| WHAT IS BEING ASKED |
Below is a listing. Set down exactly the lines from the one containing "The height and width of the screenshot is (563, 747)." through the one containing "Task: Jump to", both ends included, and leave out the rest.
▶
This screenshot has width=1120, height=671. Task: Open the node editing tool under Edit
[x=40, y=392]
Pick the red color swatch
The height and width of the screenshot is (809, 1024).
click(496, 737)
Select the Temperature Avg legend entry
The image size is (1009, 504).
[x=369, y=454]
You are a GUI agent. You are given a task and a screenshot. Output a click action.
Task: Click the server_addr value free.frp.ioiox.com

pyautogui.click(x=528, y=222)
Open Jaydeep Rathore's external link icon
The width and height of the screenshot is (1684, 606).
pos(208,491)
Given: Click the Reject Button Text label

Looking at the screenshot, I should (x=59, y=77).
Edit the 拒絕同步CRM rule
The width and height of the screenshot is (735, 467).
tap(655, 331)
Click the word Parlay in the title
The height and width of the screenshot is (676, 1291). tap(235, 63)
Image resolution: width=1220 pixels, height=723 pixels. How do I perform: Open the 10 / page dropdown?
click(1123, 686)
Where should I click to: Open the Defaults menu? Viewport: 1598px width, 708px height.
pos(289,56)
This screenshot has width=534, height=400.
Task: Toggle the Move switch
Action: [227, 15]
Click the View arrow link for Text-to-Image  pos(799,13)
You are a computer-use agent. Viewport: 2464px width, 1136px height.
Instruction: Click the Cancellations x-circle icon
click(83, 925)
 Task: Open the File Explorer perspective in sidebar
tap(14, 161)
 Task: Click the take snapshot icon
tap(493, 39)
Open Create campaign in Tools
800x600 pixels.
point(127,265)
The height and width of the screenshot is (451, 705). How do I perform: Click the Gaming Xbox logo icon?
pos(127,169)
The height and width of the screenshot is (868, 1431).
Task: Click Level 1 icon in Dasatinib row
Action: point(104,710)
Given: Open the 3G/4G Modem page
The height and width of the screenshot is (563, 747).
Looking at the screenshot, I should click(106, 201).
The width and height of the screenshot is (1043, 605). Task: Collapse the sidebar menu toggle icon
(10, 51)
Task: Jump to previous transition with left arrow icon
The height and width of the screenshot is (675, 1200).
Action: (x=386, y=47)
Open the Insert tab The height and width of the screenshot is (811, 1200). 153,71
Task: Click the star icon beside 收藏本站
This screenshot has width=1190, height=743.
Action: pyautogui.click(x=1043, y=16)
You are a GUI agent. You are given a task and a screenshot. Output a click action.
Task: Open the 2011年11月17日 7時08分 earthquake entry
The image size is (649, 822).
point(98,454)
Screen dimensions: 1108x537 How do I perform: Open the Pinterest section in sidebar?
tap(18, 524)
◀
| EXPECTED ANSWER |
The height and width of the screenshot is (563, 747).
Looking at the screenshot, I should click(106, 201).
The width and height of the screenshot is (1043, 605). Task: Collapse the sidebar menu toggle icon
(10, 51)
Task: Jump to previous transition with left arrow icon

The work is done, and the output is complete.